At dusk I saw him striding down the Alp, and went out to meet him. I sought to gather his opinion from his eye before he spoke, but could make nothing out. It was perfectly firm, but might mean either pro or con. ‘ Herr,’ he said at length, in a tone of unusual emphasis, ‘ I have examined the mountain carefully, and find it more difficult and dangerous than I had imagined. There is no place upon it where we could well pass the night. We might do so on yonder col upon the snow, but there we should be almost frozen to death, and totally un-fit for the work of the next day. On the rocks there is no ledge or cranny which could give us proper harbourage ; and starting from Breuil it is certainly impossible to reach the summit in a single day.’ I was entirely taken back by this report. Bennen was evidently dead against any attempt upon the mountain. ‘ We can, at all events, reach the lower of the two summits,’ I remarked. ‘ Even that is difficult,’ he replied ; ‘ but when you have reached it, what then ? The peak has neither name nor fame.’ I was silent ; slightly irascible, perhaps ; but it was against my habit to utter a word of remonstrance or persuasion. Bennen made his report with his eyes open. He knew me well, and I think mutual trust has rarely been more strongly developed between guide and traveller than between him and me. I knew that I had but to give the word and he would face the mountain with me next day, but it would have been inexcusable in me to deal thus with him. So I stroked my beard, and, like Lelia in the ‘ Princess,’ when
Upon the sward She tapt her tiny silken-sandal’d foot,
I crushed the grass with my hobnails, seeking thus a safety-valve for my disappointment.
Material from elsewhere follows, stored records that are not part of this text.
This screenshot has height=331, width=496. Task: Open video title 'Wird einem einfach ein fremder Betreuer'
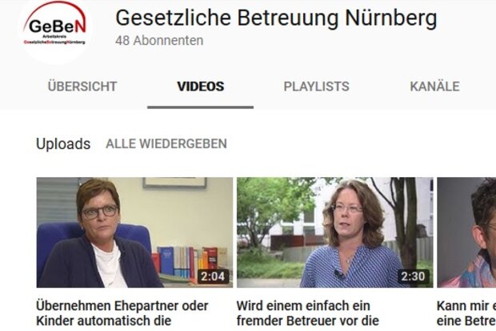click(x=307, y=313)
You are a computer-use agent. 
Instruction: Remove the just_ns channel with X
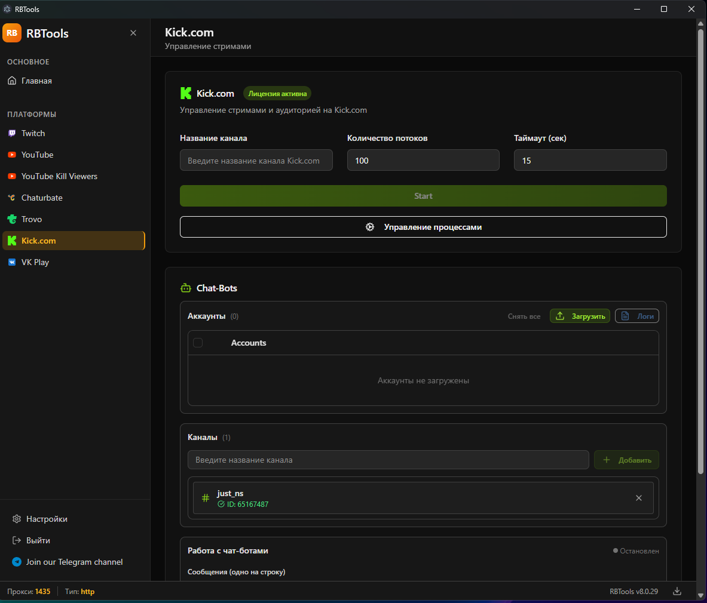coord(639,498)
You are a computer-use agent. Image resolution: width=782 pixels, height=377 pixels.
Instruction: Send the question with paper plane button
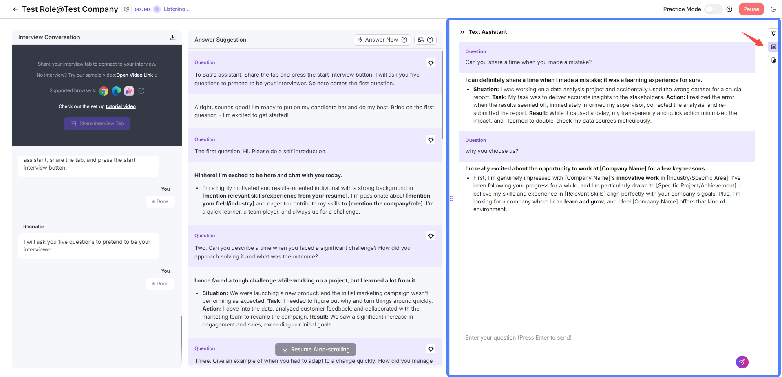click(x=742, y=362)
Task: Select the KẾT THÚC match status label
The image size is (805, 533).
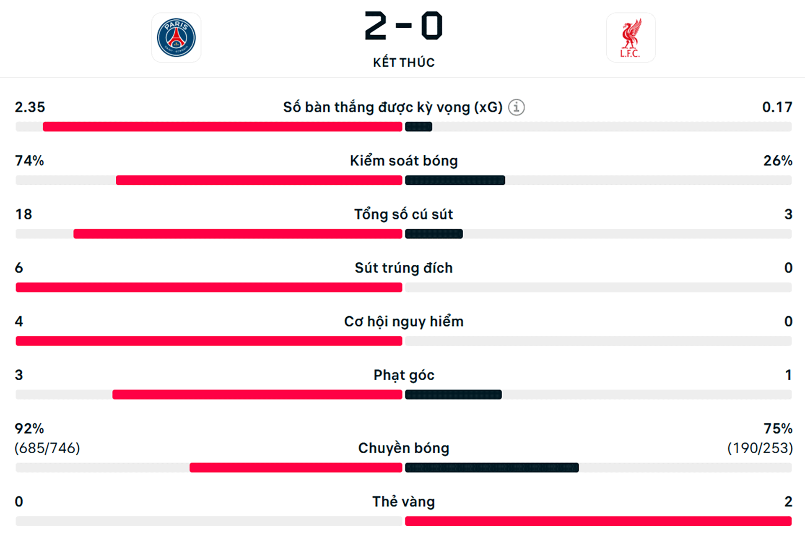Action: pos(404,63)
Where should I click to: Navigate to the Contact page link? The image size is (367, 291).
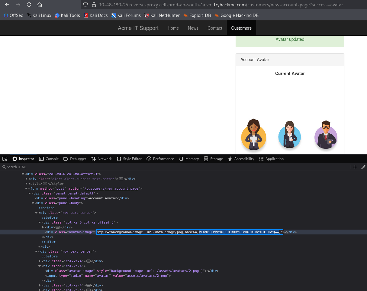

My sleep was unsatisfying that night, and on the following morning I felt a void within. The hope of finishing my work creditably had been suddenly dislodged, and, for a time, vacuity took its place. It was like the removal of a pleasant drug or the breaking down of a religious faith. I hardly knew what to do with myself. One thing was certainthe Italian valleys had no tonic strong enough to set me right ; the mountains alone could restore what I had lost. Over the Joch then once more ! We packed up and bade farewell to the host and waiter. Both men seemed smitten with a sudden languor, and could hardly respond to my adieus. They had expected us to be their guests for some time, and were evidently disgusted at our want of pluck. ‘ Mais, monsieur, il faut faire la pénitence pour une nuit.’ Veils of the silkiest cloud began to draw themselves round the mountain, and to stretch in long gauzy filaments through the air, where they finally curdled up to common cloud, and lost the grace and beauty of their infancy. Had they condensed to thunder I should have been better satisfied ; but it was some consolation to see them thicken so as to hide the mountain, and quench the longing with which I should have viewed its un-clouded head. The thought of spending some days chamois-hunting occurred to me. Bennen seized the idea with delight, promising me an excellent gun. We crossed the summit, descended to Zermatt, paused there to refresh ourselves, and went forward to St. Nicholas, where we spent the night.